▼
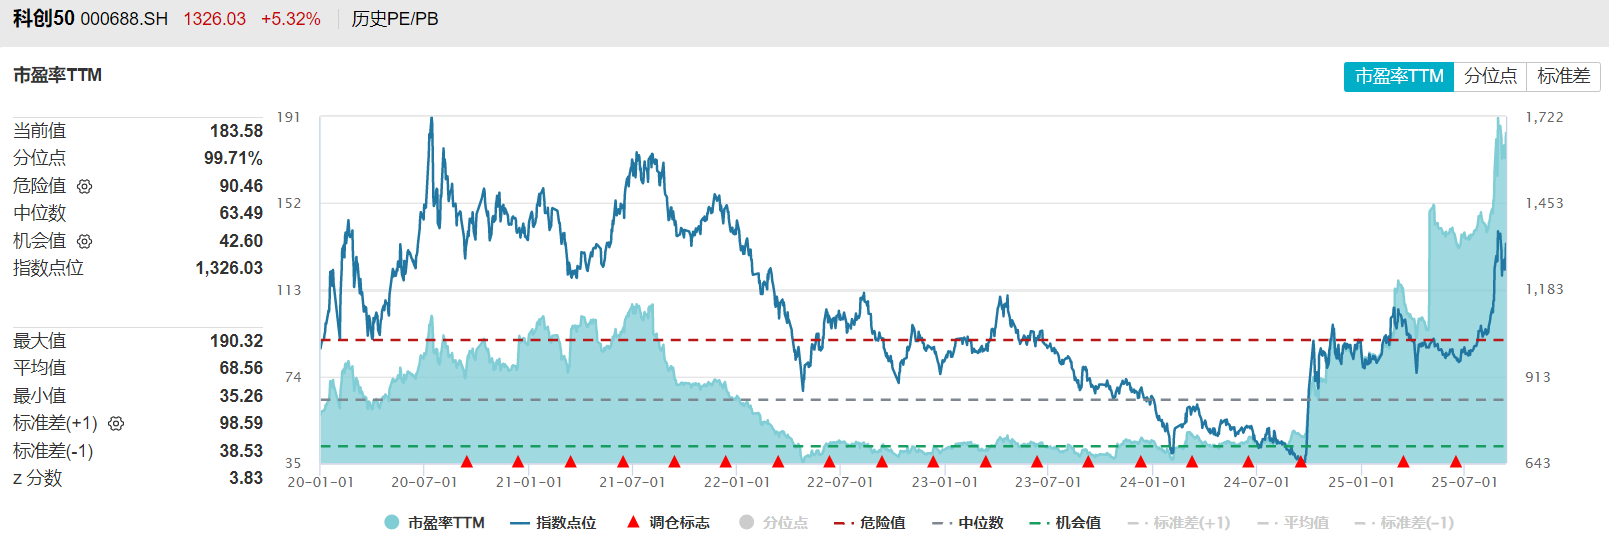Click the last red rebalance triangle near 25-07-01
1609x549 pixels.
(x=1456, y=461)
▲
▼
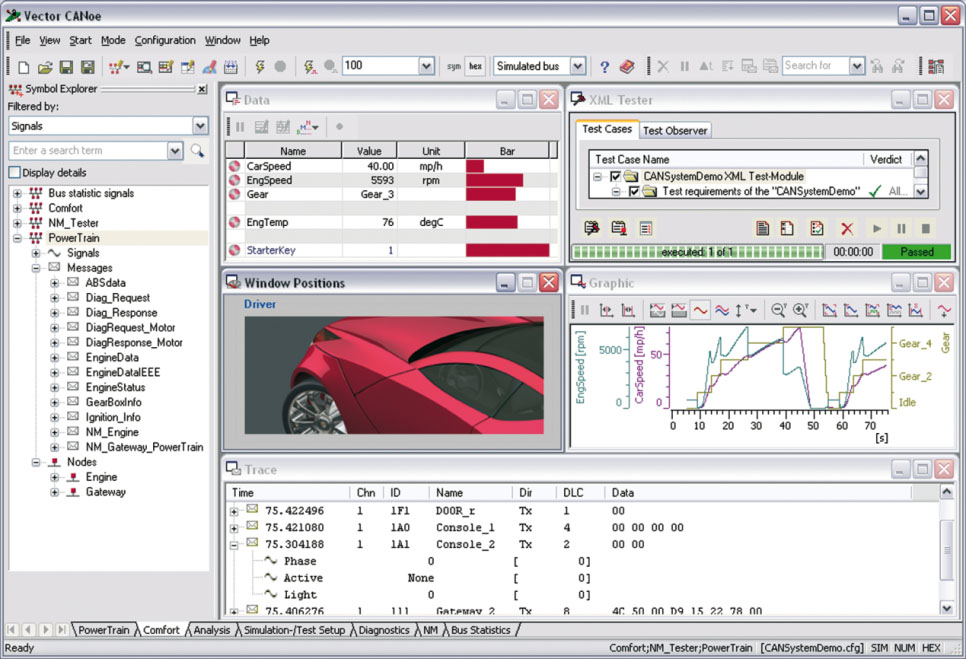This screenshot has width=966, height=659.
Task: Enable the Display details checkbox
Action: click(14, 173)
▲
▶ _Directions_
Convert the rows from the line with "Click the last" to the line with "(x=1456, y=461)", both included, into a Markdown table with the columns Row and Line, numbering each row and skipping blank lines. Leave the pictures out.

▶ _The result_
| Row | Line |
|---|---|
| 1 | Click the last red rebalance triangle near 25-07-01 |
| 2 | 1609x549 pixels. |
| 3 | (x=1456, y=461) |